**YOUR INSTRUCTIONS:** Print the complete listing so that it matches the original exactly.
***** DATA PROVIDED
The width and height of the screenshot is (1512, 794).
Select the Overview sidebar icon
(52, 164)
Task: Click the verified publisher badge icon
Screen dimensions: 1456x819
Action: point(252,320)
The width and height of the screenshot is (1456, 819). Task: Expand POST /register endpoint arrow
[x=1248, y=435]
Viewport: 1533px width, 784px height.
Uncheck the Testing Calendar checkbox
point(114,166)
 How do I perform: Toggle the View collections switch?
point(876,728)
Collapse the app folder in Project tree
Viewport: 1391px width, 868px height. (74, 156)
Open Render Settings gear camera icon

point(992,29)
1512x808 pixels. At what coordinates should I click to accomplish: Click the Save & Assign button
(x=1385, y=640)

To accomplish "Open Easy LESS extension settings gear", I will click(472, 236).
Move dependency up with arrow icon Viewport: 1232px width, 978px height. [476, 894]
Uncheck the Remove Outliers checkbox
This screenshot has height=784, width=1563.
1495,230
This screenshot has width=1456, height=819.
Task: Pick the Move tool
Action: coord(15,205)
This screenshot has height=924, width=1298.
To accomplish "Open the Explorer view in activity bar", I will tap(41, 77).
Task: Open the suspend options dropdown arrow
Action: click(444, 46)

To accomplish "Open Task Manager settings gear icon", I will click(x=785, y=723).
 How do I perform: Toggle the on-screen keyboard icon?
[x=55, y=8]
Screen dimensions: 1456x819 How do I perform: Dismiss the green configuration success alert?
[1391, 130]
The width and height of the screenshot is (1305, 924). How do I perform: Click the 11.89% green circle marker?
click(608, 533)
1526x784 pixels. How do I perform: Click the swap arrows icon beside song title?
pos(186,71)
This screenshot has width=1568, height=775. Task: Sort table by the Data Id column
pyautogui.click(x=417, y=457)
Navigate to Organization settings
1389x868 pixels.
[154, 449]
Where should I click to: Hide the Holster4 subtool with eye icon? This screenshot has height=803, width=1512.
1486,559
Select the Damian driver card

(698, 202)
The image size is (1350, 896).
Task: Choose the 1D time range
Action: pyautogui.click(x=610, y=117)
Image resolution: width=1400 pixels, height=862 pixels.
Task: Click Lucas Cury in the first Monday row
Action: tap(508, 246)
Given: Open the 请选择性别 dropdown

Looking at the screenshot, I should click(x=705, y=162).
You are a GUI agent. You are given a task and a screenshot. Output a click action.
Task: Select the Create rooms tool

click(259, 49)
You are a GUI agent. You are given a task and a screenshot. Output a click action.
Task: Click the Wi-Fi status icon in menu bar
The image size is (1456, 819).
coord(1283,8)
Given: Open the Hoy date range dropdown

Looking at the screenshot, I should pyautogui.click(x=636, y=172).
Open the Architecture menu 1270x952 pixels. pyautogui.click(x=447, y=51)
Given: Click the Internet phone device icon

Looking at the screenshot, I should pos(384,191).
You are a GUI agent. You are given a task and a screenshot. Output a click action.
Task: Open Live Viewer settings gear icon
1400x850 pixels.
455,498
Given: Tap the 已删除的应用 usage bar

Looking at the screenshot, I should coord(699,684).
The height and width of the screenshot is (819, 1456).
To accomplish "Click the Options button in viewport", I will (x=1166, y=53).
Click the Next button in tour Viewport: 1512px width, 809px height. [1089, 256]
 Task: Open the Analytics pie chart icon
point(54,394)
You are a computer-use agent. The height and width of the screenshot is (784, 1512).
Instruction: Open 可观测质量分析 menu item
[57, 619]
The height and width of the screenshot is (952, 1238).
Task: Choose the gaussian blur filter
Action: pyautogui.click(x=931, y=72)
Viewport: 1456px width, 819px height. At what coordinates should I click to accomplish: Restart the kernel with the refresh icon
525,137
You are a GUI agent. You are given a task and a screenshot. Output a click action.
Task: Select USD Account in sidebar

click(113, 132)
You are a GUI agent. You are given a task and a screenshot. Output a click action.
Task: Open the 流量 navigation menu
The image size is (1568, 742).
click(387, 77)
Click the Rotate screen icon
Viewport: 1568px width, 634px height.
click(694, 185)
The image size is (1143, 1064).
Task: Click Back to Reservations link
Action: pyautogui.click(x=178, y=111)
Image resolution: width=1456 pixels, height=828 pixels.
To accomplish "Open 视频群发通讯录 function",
**********
**RESPONSE BOX:**
The width and height of the screenshot is (1512, 794).
Select the Overview sidebar icon
(52, 164)
Task: Click the verified publisher badge icon
Screen dimensions: 1456x819
Action: point(252,320)
The width and height of the screenshot is (1456, 819). Task: Expand POST /register endpoint arrow
[x=1248, y=435]
Viewport: 1533px width, 784px height.
Uncheck the Testing Calendar checkbox
point(114,166)
 How do I perform: Toggle the View collections switch?
point(876,728)
Collapse the app folder in Project tree
Viewport: 1391px width, 868px height. (74, 156)
Open Render Settings gear camera icon

point(992,29)
1512x808 pixels. At what coordinates should I click to accomplish: Click the Save & Assign button
(x=1385, y=640)

To accomplish "Open Easy LESS extension settings gear", I will click(472, 236).
Move dependency up with arrow icon Viewport: 1232px width, 978px height. [476, 894]
Uncheck the Remove Outliers checkbox
This screenshot has height=784, width=1563.
1495,230
This screenshot has width=1456, height=819.
Task: Pick the Move tool
Action: coord(15,205)
This screenshot has height=924, width=1298.
To accomplish "Open the Explorer view in activity bar", I will tap(41, 77).
Task: Open the suspend options dropdown arrow
Action: click(444, 46)

To accomplish "Open Task Manager settings gear icon", I will click(x=785, y=723).
 How do I perform: Toggle the on-screen keyboard icon?
[x=55, y=8]
Screen dimensions: 1456x819 How do I perform: Dismiss the green configuration success alert?
[1391, 130]
The width and height of the screenshot is (1305, 924). How do I perform: Click the 11.89% green circle marker?
click(608, 533)
1526x784 pixels. How do I perform: Click the swap arrows icon beside song title?
pos(186,71)
This screenshot has width=1568, height=775. Task: Sort table by the Data Id column
pyautogui.click(x=417, y=457)
Navigate to Organization settings
1389x868 pixels.
[154, 449]
Where should I click to: Hide the Holster4 subtool with eye icon? This screenshot has height=803, width=1512.
1486,559
Select the Damian driver card

(698, 202)
The image size is (1350, 896).
Task: Choose the 1D time range
Action: pyautogui.click(x=610, y=117)
Image resolution: width=1400 pixels, height=862 pixels.
Task: Click Lucas Cury in the first Monday row
Action: tap(508, 246)
Given: Open the 请选择性别 dropdown

Looking at the screenshot, I should click(x=705, y=162).
You are a GUI agent. You are given a task and a screenshot. Output a click action.
Task: Select the Create rooms tool

click(259, 49)
You are a GUI agent. You are given a task and a screenshot. Output a click action.
Task: Click the Wi-Fi status icon in menu bar
The image size is (1456, 819).
coord(1283,8)
Given: Open the Hoy date range dropdown

Looking at the screenshot, I should pyautogui.click(x=636, y=172).
Open the Architecture menu 1270x952 pixels. pyautogui.click(x=447, y=51)
Given: Click the Internet phone device icon

Looking at the screenshot, I should pos(384,191).
You are a GUI agent. You are given a task and a screenshot. Output a click action.
Task: Open Live Viewer settings gear icon
1400x850 pixels.
455,498
Given: Tap the 已删除的应用 usage bar

Looking at the screenshot, I should coord(699,684).
The height and width of the screenshot is (819, 1456).
To accomplish "Click the Options button in viewport", I will (x=1166, y=53).
Click the Next button in tour Viewport: 1512px width, 809px height. [1089, 256]
 Task: Open the Analytics pie chart icon
point(54,394)
You are a computer-use agent. The height and width of the screenshot is (784, 1512).
Instruction: Open 可观测质量分析 menu item
[57, 619]
The height and width of the screenshot is (952, 1238).
Task: Choose the gaussian blur filter
Action: pyautogui.click(x=931, y=72)
Viewport: 1456px width, 819px height. At what coordinates should I click to accomplish: Restart the kernel with the refresh icon
525,137
You are a GUI agent. You are given a task and a screenshot. Output a click action.
Task: Select USD Account in sidebar

click(113, 132)
You are a GUI agent. You are given a task and a screenshot. Output a click action.
Task: Open the 流量 navigation menu
The image size is (1568, 742).
click(387, 77)
Click the Rotate screen icon
Viewport: 1568px width, 634px height.
click(694, 185)
The image size is (1143, 1064).
Task: Click Back to Reservations link
Action: pyautogui.click(x=178, y=111)
Image resolution: width=1456 pixels, height=828 pixels.
To accomplish "Open 视频群发通讯录 function",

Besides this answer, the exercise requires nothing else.